Exercise goal
Would you reproduce the listing exactly, leaving nothing out?

Data to process
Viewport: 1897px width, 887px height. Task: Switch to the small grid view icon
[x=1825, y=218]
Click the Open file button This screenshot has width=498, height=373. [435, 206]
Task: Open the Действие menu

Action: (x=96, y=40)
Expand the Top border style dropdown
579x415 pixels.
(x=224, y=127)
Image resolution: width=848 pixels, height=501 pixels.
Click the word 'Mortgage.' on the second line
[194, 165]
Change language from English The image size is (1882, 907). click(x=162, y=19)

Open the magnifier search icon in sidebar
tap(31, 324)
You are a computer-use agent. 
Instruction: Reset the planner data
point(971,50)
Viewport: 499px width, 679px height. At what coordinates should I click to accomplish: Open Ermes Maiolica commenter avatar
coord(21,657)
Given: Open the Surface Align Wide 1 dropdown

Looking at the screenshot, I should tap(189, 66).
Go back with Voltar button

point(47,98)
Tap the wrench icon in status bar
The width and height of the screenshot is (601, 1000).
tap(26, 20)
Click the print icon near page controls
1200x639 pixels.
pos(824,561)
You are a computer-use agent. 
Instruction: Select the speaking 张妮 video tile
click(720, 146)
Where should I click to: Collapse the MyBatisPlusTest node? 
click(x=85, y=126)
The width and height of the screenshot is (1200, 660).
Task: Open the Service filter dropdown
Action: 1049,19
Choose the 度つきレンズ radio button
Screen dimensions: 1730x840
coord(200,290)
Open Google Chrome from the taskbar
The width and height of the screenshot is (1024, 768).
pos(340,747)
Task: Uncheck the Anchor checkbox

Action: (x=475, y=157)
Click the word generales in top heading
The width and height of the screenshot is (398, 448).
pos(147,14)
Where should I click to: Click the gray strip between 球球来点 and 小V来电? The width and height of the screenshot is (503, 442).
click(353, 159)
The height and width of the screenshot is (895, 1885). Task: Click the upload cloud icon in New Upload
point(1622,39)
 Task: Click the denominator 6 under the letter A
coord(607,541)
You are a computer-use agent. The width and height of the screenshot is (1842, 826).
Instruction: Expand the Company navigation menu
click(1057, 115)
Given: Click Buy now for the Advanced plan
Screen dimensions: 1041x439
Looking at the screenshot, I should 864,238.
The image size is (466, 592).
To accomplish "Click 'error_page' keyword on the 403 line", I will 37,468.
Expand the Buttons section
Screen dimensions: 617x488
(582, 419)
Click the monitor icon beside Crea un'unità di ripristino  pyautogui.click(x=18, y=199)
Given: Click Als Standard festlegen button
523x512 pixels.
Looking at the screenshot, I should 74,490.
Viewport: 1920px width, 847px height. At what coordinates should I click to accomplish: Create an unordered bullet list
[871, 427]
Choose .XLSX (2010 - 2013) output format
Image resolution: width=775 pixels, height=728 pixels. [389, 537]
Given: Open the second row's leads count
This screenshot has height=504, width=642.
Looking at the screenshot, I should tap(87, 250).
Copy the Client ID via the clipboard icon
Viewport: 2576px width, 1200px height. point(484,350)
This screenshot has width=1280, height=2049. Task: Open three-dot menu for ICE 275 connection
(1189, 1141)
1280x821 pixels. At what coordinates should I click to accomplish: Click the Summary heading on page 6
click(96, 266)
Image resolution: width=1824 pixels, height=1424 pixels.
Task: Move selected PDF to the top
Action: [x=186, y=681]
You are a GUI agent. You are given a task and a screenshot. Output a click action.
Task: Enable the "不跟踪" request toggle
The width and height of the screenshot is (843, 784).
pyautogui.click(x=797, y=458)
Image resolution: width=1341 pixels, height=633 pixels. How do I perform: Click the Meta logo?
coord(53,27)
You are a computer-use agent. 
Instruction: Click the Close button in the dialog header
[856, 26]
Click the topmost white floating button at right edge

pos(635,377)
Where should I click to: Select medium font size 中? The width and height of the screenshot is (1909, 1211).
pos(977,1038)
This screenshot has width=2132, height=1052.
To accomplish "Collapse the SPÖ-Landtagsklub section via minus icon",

Expected output
Viewport: 1897px width, 887px height. Task: Switch to the small grid view icon
[x=1825, y=218]
Click the Open file button This screenshot has width=498, height=373. [435, 206]
Task: Open the Действие menu

Action: (x=96, y=40)
Expand the Top border style dropdown
579x415 pixels.
(x=224, y=127)
Image resolution: width=848 pixels, height=501 pixels.
Click the word 'Mortgage.' on the second line
[194, 165]
Change language from English The image size is (1882, 907). click(x=162, y=19)

Open the magnifier search icon in sidebar
tap(31, 324)
You are a computer-use agent. 
Instruction: Reset the planner data
point(971,50)
Viewport: 499px width, 679px height. At what coordinates should I click to accomplish: Open Ermes Maiolica commenter avatar
coord(21,657)
Given: Open the Surface Align Wide 1 dropdown

Looking at the screenshot, I should tap(189, 66).
Go back with Voltar button

point(47,98)
Tap the wrench icon in status bar
The width and height of the screenshot is (601, 1000).
tap(26, 20)
Click the print icon near page controls
1200x639 pixels.
pos(824,561)
You are a computer-use agent. 
Instruction: Select the speaking 张妮 video tile
click(720, 146)
Where should I click to: Collapse the MyBatisPlusTest node? 
click(x=85, y=126)
The width and height of the screenshot is (1200, 660).
Task: Open the Service filter dropdown
Action: 1049,19
Choose the 度つきレンズ radio button
Screen dimensions: 1730x840
coord(200,290)
Open Google Chrome from the taskbar
The width and height of the screenshot is (1024, 768).
pos(340,747)
Task: Uncheck the Anchor checkbox

Action: (x=475, y=157)
Click the word generales in top heading
The width and height of the screenshot is (398, 448).
pos(147,14)
Where should I click to: Click the gray strip between 球球来点 and 小V来电? The width and height of the screenshot is (503, 442).
click(353, 159)
The height and width of the screenshot is (895, 1885). Task: Click the upload cloud icon in New Upload
point(1622,39)
 Task: Click the denominator 6 under the letter A
coord(607,541)
You are a computer-use agent. The width and height of the screenshot is (1842, 826).
Instruction: Expand the Company navigation menu
click(1057, 115)
Given: Click Buy now for the Advanced plan
Screen dimensions: 1041x439
Looking at the screenshot, I should 864,238.
The image size is (466, 592).
To accomplish "Click 'error_page' keyword on the 403 line", I will 37,468.
Expand the Buttons section
Screen dimensions: 617x488
(582, 419)
Click the monitor icon beside Crea un'unità di ripristino  pyautogui.click(x=18, y=199)
Given: Click Als Standard festlegen button
523x512 pixels.
Looking at the screenshot, I should 74,490.
Viewport: 1920px width, 847px height. At what coordinates should I click to accomplish: Create an unordered bullet list
[871, 427]
Choose .XLSX (2010 - 2013) output format
Image resolution: width=775 pixels, height=728 pixels. [389, 537]
Given: Open the second row's leads count
This screenshot has height=504, width=642.
Looking at the screenshot, I should tap(87, 250).
Copy the Client ID via the clipboard icon
Viewport: 2576px width, 1200px height. point(484,350)
This screenshot has width=1280, height=2049. Task: Open three-dot menu for ICE 275 connection
(1189, 1141)
1280x821 pixels. At what coordinates should I click to accomplish: Click the Summary heading on page 6
click(96, 266)
Image resolution: width=1824 pixels, height=1424 pixels.
Task: Move selected PDF to the top
Action: [x=186, y=681]
You are a GUI agent. You are given a task and a screenshot. Output a click action.
Task: Enable the "不跟踪" request toggle
The width and height of the screenshot is (843, 784).
pyautogui.click(x=797, y=458)
Image resolution: width=1341 pixels, height=633 pixels. How do I perform: Click the Meta logo?
coord(53,27)
You are a computer-use agent. 
Instruction: Click the Close button in the dialog header
[856, 26]
Click the topmost white floating button at right edge

pos(635,377)
Where should I click to: Select medium font size 中? The width and height of the screenshot is (1909, 1211).
pos(977,1038)
This screenshot has width=2132, height=1052.
To accomplish "Collapse the SPÖ-Landtagsklub section via minus icon",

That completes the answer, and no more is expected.